Il déplore la balkanisation de l'Amérique latine qu'il attribue au nationalisme qui "transforme en valeur suprême, en privilège moral et ontologique, la circonstance fortuite du lieu de naissance" :

"Il ne faut pas confondre le nationalisme avec ses oeillères et son refus de "l'autre", toujours source de violence, avec le patriotisme, sentiment sain et généreux, d'amour de la terre où l'on a vu le jour, où ont vécu ses ancêtres et se sont forgés les premiers rêves, paysage familier de géographies, d'être chers et d'événements qui deviennent des moments-clés de la mémoire et des boucliers contre la solitude."

Après avoir rappelé tout ce que le Pérou représente pour lui, il revient à la littérature. C'est la lecture de bons livres qui l'a sauvé quand il perdit son innocence à onze ans, c'est à dire quand il a appris par sa mère que son père était vivant et qu'il allait vivre avec lui, alors qu'il lui avait toujours été dit jusque là qu'il était mort. C'est son travail de fabulateur qui "a été la lumière qui signale la sortie du tunnel, la planche de salut qui porte le naufragé jusqu'au rivage". 

Parce que le Lima des années cinquante ne connaissait pas de mouvement théâtral il s'est orienté vers l'art narratif. Le théâtre fut toutefois son premier amour. A la fin des années soixante-dix il a écrit une première pièce. De la voir jouer lui a donné un tel plaisir qu'il a récidivé plusieurs fois, entre deux romans, entre deux essais. A soixante-dix ans il s'est même traîné sur les planches, expérience fantastique, malgré tout son trac :

"Cette aventure téméraire m'a fait vivre pour la première fois en chair et en os le miracle que cela représente, pour quelqu'un qui a passé sa vie à écrire des fictions, que d'incarner pour quelques heures un personnage issu de son imagination, de vivre la fiction face au public."
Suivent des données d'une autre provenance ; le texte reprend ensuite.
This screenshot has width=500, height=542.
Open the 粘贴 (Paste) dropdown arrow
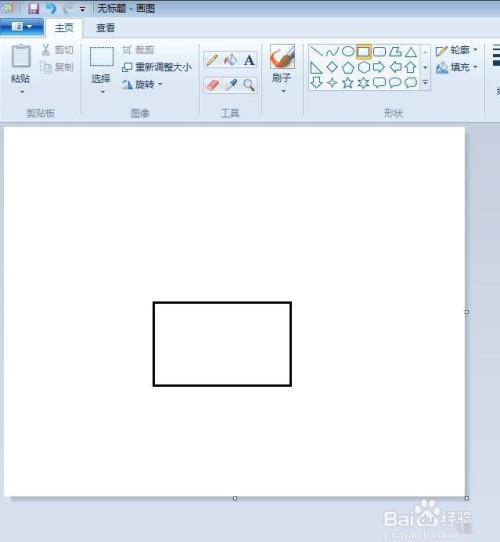[x=22, y=92]
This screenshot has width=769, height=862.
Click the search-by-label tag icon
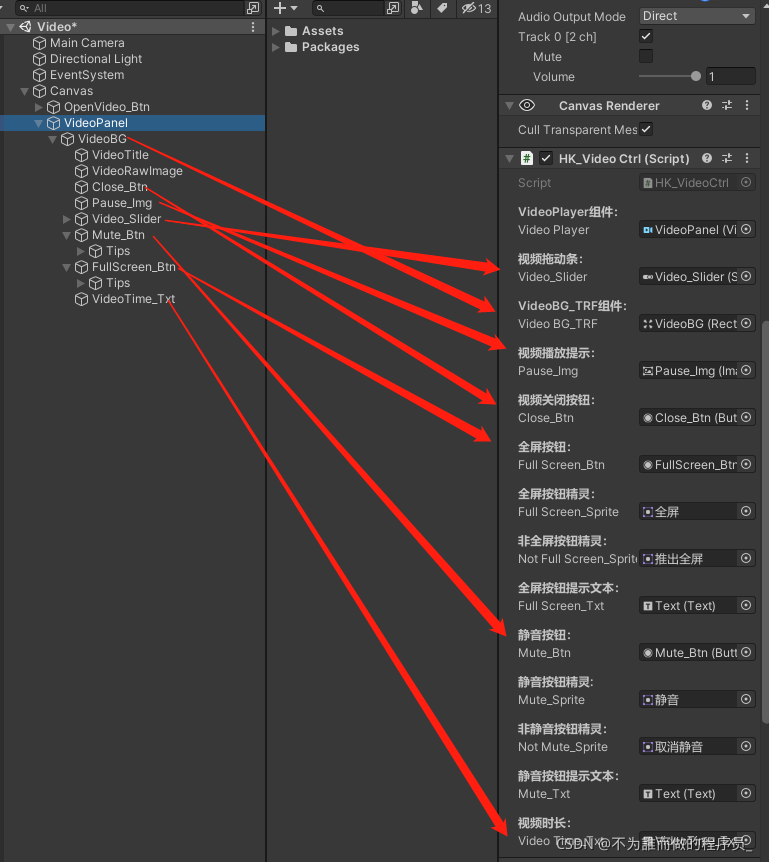pos(442,8)
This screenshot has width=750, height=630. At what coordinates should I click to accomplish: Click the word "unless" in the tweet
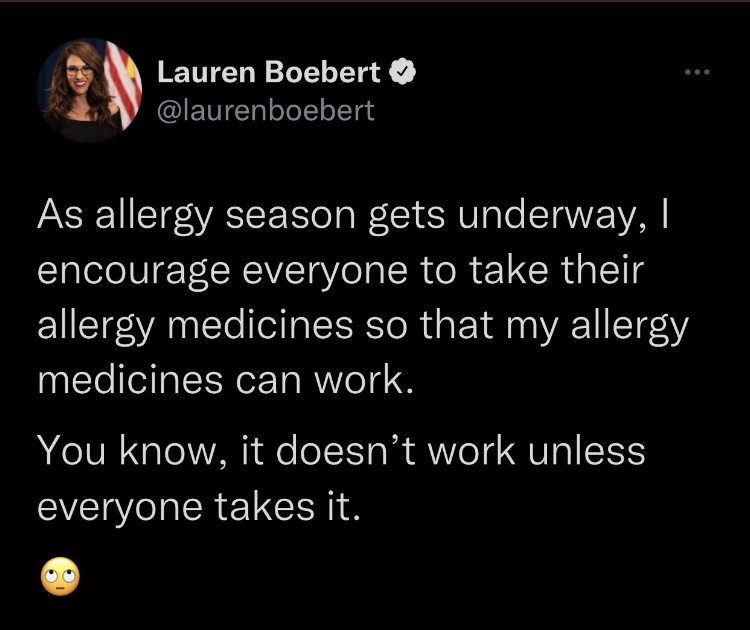tap(587, 450)
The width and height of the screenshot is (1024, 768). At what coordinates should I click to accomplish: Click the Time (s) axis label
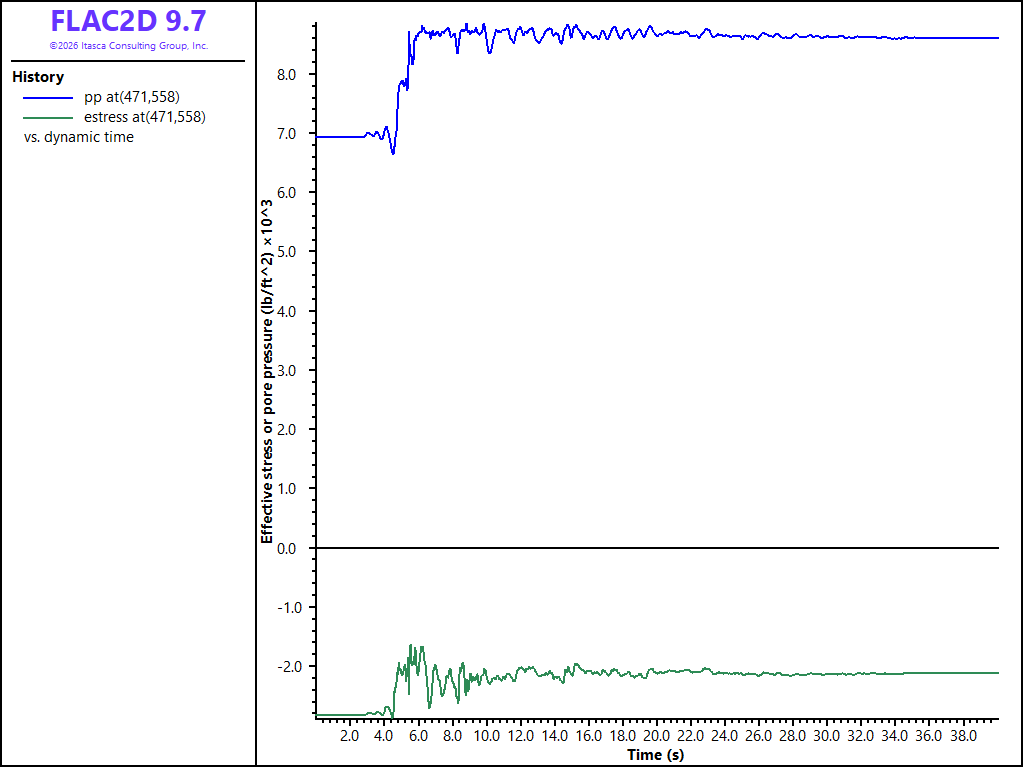point(656,755)
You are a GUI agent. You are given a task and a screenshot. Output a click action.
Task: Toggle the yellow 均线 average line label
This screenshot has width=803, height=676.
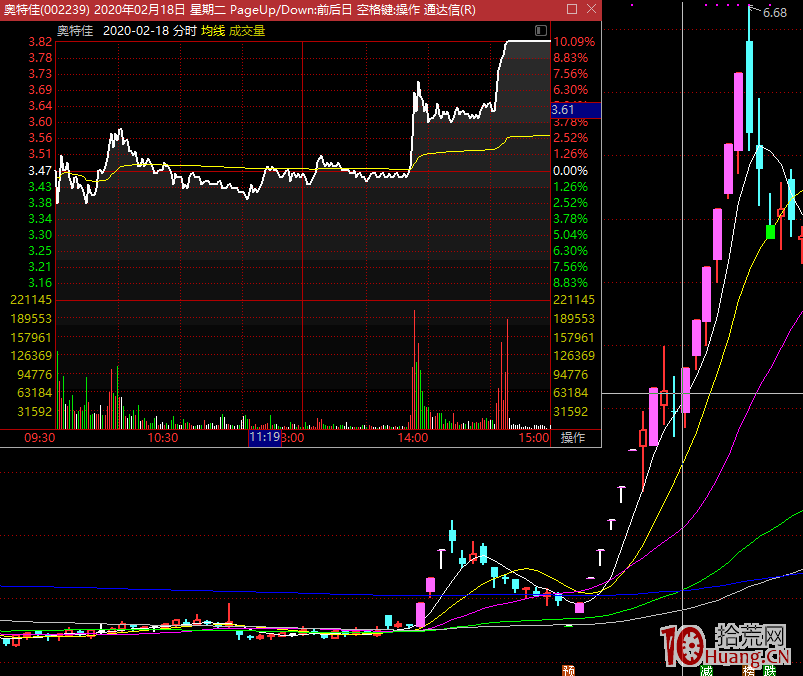coord(212,31)
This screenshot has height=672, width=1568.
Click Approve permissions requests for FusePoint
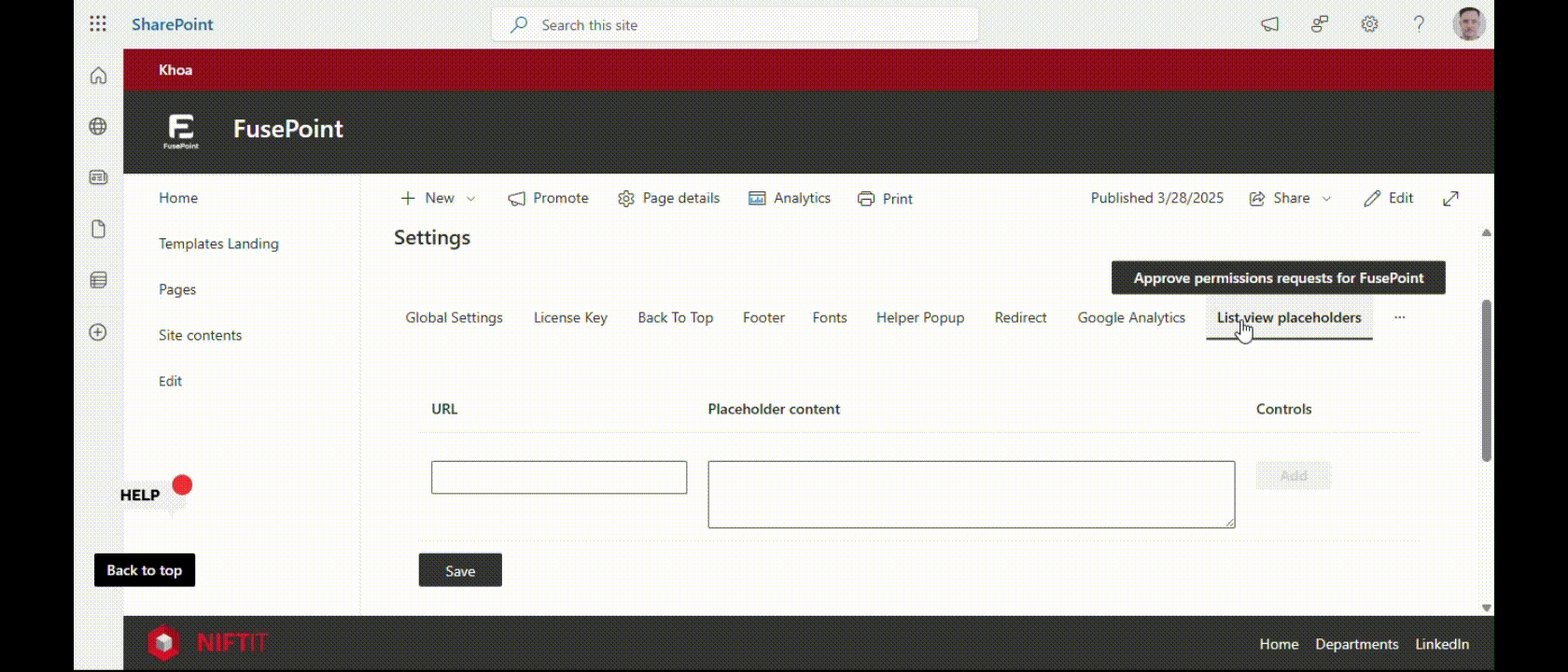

Vargas Llosa est fasciné par le "processus jamais interrompu" qui a permis d'inventer toujours davantage d'histoires que l'on écoutait. Grâce à la naissance de l'écriture ces histoires ont pu être lues et le lecteur accéder "à la permanence que confère la littérature" :

"La littérature est plus qu'un divertissement, plus qu'un exercice intellectuel qui aiguise la sensibilité et éveille l'esprit critique. C'est une nécessité indipensable pour que la civilisation continue d'exister, en se renouvelant et en conservant en nous le meilleur de l'humain."

Car il y a un effet magique de la littérature qui justifie que nous continuions à lire et à écrire :

"Par ce sortilège, qui nous berce de l'illusion d'avoir ce que nous n'avons pas, d'être ce que nous ne sommes pas et d'accèder à cette existence impossible, où, comme des dieux païens, nous nous sentons terrestres et éternels à la fois, la littérature introduit dans nos esprits la non-conformité et la rébellion, qui sont derrière toutes les prouesses ayant contribué à diminuer la violence dans les rapports humains. A diminuer la violence, non à en finir avec elle. Parce que la nôtre sera toujours, heureusement, une histoire inachevée."